Let $k=3$ then $\sigma=[\mathbf{p}_0,\mathbf{p}_1,\mathbf{p}_2,\mathbf{p}_3]$ and $\partial \sigma=[\mathbf{p}_1,\mathbf{p}_2,\mathbf{p}_3]-[\mathbf{p}_0,\mathbf{p}_2,\mathbf{p}_3]+[\mathbf{p}_0,\mathbf{p}_1,\mathbf{p}_3]-[\mathbf{p}_0,\mathbf{p}_1,\mathbf{p}_2].$ Since $T:E\to V$ is affine then $T(\mathbf{x})=T(a)+A\mathbf{x}$ for some $a\in E$ and $A\in L(\mathbb{R}^n,\mathbb{R}^m)$.

1) We will show that $T\circ \sigma$ is oriented affine $k$-simplex. $$T\circ \sigma(u)=T(a)+A(\mathbf{p}_0+u_1(\mathbf{p}_1-\mathbf{p}_0)+u_2(\mathbf{p}_2-\mathbf{p}_0)+u_3(\mathbf{p}_3-\mathbf{p}_0))=$$$$=[T(a)+A\mathbf{p}_0,T(a)+A\mathbf{p}_1,T(a)+A\mathbf{p}_2,T(a)+A\mathbf{p}_3];$$

2) We have to show that $\partial (T\circ \sigma)=T(\partial \sigma)$.

$$\partial (T\circ \sigma)=[T(a)+A\mathbf{p}_1,T(a)+A\mathbf{p}_2,T(a)+A\mathbf{p}_3]-[T(a)+A\mathbf{p}_0,T(a)+A\mathbf{p}_2,T(a)+A\mathbf{p}_3]+[T(a)+A\mathbf{p}_0,T(a)+A\mathbf{p}_1,T(a)+A\mathbf{p}_3]-[T(a)+A\mathbf{p}_0,T(a)+A\mathbf{p}_1,T(a)+A\mathbf{p}_2]$$ by definition 10.29.

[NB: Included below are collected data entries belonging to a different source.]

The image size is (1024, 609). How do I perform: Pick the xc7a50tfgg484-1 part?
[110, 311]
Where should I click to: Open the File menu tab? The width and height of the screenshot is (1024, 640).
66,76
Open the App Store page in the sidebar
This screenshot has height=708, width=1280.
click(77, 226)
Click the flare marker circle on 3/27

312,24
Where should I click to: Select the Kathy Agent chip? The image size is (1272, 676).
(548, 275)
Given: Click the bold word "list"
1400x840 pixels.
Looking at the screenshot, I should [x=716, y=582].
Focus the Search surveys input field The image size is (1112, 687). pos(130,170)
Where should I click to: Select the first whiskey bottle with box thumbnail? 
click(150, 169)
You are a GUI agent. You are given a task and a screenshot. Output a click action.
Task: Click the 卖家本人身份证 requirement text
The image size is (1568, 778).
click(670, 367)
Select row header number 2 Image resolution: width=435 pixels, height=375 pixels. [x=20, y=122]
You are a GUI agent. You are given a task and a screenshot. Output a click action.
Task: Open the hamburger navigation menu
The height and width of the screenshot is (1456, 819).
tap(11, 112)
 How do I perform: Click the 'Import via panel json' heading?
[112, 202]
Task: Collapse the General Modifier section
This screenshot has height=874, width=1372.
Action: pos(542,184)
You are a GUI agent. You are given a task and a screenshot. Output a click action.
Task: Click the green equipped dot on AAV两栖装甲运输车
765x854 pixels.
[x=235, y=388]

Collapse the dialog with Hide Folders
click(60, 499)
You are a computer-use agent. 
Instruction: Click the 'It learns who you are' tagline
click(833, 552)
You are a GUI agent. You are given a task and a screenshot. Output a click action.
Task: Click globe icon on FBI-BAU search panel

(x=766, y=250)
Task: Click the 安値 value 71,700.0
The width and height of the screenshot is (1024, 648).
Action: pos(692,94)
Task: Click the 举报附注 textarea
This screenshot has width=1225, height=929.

But $$T(\partial \sigma)=T(a)+A(\mathbf{p_1}+u_1(\mathbf{p_2-\mathbf{p_1}})+u_2(\mathbf{p_3}-\mathbf{p_1}))-A(\mathbf{p_0}+u_1(\mathbf{p_2-\mathbf{p_0}})+u_2(\mathbf{p_3}-\mathbf{p_0}))+A(\mathbf{p_0}+u_1(\mathbf{p_1-\mathbf{p_0}})+u_2(\mathbf{p_3}-\mathbf{p_0}))-A(\mathbf{p_0}+u_1(\mathbf{p_1-\mathbf{p_0}})+u_2(\mathbf{p_2}-\mathbf{p_0}))=T(a)+\partial(T\circ \sigma)$$ and we see that $T(\partial \sigma)\neq\partial(T\circ \sigma)$.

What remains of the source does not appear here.